Recorrimos mi amiga, sus perdigones y yo un pinar y después otro. Ora un rastrojo, ora unas remolachas… Como sé que para cada pueblo de las Rutas, sus autores (José Antonio Quirce, Carlos Garbi y Jorge Urdiales) dan información sobre un ave, una planta y una palabra rural nombradas por Delibes en sus libros y que tienen que ver con en ese pueblo en cuestión, pregunté a mi amiga si se daban allí el ratonero, el cardo y la carama.
La verdad, no hizo falta que buscásemos ratoneros. Desde que llegué a Olmedo me tropecé con ellos y con otros aguiluchos. Abundan, sí, pero los venenos ilegales y, a veces, los coches, les causan unas cuantas bajas. Sobre los cardos, el cardo borriquero, me dijo mi amiga que me dejase de formalismos, que en Castilla se les llama tobas. Quietas bajo un pino negral (a mediodía no se soporta el calor) me comentó: “La toba se levanta por doquier en los campos de Olmedo, en lindes, junto a los arroyos, en barbechos, en el llano, en las laderas sin labrar…. Se la encuentra por toda la Castilla de Miguel Delibes, pero en Olmedo da la impresión de que tomó posesión de sus tierras y de que esa es su patria y que no hay lugar donde mejor otee el horizonte”.

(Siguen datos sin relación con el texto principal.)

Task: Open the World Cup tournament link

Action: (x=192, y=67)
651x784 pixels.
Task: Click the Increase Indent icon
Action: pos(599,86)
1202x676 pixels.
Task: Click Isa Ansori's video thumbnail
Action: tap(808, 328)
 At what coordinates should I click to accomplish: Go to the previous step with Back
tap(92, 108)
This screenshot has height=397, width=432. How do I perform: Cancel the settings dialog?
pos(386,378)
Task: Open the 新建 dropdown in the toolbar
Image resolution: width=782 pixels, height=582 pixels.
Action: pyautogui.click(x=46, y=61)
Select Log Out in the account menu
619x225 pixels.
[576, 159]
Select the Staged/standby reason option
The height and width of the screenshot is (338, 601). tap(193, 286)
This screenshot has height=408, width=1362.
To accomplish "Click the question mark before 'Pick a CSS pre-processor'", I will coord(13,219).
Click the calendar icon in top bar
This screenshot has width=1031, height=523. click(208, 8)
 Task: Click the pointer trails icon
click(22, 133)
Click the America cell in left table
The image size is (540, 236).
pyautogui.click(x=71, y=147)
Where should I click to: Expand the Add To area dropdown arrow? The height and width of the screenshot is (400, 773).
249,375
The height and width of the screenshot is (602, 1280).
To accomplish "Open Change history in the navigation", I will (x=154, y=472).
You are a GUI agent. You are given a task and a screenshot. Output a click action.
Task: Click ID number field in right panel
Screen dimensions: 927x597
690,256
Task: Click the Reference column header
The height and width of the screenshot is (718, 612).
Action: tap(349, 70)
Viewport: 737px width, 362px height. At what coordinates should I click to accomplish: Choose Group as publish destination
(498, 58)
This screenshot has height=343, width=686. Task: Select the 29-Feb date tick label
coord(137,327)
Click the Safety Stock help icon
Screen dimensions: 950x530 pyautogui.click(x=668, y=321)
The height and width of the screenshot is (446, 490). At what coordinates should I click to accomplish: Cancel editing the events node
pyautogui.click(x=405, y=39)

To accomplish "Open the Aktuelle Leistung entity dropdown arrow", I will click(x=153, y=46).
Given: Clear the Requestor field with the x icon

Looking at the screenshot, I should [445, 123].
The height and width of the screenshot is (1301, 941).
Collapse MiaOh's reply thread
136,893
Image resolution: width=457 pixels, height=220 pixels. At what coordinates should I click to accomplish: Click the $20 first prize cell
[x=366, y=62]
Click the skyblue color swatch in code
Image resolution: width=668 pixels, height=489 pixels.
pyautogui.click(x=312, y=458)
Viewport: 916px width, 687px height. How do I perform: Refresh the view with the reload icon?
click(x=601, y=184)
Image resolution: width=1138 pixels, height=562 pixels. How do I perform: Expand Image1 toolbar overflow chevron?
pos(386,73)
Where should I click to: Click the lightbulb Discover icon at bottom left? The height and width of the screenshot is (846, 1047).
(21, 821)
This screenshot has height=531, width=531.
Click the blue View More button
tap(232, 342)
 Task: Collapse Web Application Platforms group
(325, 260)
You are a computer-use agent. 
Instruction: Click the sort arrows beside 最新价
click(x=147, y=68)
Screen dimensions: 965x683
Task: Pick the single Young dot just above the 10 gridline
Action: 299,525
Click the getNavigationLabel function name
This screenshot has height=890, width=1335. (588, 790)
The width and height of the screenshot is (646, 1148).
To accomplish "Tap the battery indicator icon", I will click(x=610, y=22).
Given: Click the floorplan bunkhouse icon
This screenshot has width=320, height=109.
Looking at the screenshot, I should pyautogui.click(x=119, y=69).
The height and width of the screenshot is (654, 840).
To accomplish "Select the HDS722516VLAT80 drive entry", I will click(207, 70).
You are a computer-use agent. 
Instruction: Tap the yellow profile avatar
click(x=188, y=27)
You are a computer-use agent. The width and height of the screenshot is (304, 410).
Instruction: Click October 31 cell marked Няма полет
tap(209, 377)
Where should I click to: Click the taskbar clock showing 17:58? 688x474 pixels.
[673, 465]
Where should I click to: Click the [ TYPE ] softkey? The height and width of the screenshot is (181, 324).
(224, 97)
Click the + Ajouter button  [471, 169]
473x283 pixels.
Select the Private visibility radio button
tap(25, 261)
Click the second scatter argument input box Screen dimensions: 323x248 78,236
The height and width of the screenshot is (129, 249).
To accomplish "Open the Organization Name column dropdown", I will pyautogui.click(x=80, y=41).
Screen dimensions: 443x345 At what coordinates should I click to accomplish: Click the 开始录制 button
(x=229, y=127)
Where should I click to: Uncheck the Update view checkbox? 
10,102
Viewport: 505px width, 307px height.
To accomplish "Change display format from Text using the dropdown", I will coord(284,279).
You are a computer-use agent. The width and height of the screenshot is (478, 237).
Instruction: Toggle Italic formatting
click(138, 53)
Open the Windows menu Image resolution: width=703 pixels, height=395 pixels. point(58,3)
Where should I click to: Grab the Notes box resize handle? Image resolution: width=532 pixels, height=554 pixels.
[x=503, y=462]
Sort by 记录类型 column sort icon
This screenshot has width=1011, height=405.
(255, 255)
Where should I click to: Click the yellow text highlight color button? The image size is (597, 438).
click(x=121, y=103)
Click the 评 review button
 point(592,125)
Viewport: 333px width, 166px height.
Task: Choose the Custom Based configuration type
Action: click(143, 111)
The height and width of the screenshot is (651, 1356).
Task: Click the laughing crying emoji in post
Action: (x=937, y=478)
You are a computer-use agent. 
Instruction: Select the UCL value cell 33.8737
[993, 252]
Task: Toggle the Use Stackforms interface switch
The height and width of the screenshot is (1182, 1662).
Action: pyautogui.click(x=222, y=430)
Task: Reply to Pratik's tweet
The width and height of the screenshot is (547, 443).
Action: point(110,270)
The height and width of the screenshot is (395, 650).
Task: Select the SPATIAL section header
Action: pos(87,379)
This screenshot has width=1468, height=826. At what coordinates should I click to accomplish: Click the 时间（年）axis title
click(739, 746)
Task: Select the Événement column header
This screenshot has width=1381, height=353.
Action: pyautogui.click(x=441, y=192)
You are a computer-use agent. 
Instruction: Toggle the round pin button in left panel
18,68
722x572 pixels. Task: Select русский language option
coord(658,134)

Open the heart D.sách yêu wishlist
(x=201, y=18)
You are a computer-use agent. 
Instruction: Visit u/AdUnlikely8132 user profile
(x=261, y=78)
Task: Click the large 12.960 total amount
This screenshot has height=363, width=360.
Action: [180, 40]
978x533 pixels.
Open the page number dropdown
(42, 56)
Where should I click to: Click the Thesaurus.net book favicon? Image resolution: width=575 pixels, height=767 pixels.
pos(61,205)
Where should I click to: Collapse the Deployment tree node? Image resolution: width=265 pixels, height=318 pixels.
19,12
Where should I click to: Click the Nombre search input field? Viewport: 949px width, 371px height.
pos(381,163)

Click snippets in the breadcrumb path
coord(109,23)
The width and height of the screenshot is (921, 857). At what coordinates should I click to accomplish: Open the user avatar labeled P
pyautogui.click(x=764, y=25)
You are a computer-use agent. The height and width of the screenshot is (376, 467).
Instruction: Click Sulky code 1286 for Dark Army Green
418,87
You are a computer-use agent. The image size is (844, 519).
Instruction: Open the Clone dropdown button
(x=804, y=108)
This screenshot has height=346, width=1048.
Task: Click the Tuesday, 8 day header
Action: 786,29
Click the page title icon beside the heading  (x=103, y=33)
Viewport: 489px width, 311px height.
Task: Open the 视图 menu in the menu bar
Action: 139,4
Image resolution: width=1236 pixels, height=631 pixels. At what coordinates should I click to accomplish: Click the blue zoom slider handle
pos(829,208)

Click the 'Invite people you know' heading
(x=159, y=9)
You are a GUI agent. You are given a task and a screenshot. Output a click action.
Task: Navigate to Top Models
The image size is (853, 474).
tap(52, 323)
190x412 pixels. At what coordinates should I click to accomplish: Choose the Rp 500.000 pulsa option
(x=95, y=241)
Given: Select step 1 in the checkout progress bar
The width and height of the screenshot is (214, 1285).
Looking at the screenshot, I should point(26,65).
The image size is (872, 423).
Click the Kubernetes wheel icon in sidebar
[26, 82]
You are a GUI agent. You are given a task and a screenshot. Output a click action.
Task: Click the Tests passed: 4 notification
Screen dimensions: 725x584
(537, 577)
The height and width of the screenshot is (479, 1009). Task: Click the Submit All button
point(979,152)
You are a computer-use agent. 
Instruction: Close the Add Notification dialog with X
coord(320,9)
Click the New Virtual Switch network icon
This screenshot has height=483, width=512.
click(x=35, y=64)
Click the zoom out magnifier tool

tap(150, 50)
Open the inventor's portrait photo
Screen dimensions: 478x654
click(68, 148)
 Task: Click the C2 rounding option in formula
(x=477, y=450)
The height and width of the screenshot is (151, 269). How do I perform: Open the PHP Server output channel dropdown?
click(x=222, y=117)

Sabía yo que no iba a ver carama alguna en el mes de julio. Acaso desde noviembre, cuando llegan los fríos. Mi amiga me recordó que primero tiene que venir la niebla meona para que aparezca después la carama. En fin, la carama, esa especie de escarcha originada por la niebla meona se asentará en estas tierras de pan llevar pasados los Santos.
Llegó sin comerlo ni beberlo el tercer día. Me despedí de mi amiga y sus ocho perdigones y me dispuse, suicida disposición, a entrar en el pueblo de Olmedo. Recordé que las Rutas 1 y 5 nombran el pueblo. En la Ruta 1, la que se basa en Las perdices del domingo, Delibes cita el pueblo para decirnos que “antes de entrar en Olmedo el panorama de escarcha y árboles agarrotados dio paso a un sol de membrillo que ponía en las labores un tierno temblor primaveral”. En la Ruta 5, la de Aventuras, venturas y desventuras de un cazador a rabo, el escritor cuenta que al menos una vez al año se acercan “al término de Olmedo, una extensa mancha de pinares, entreverada de carrascas y labrantíos”.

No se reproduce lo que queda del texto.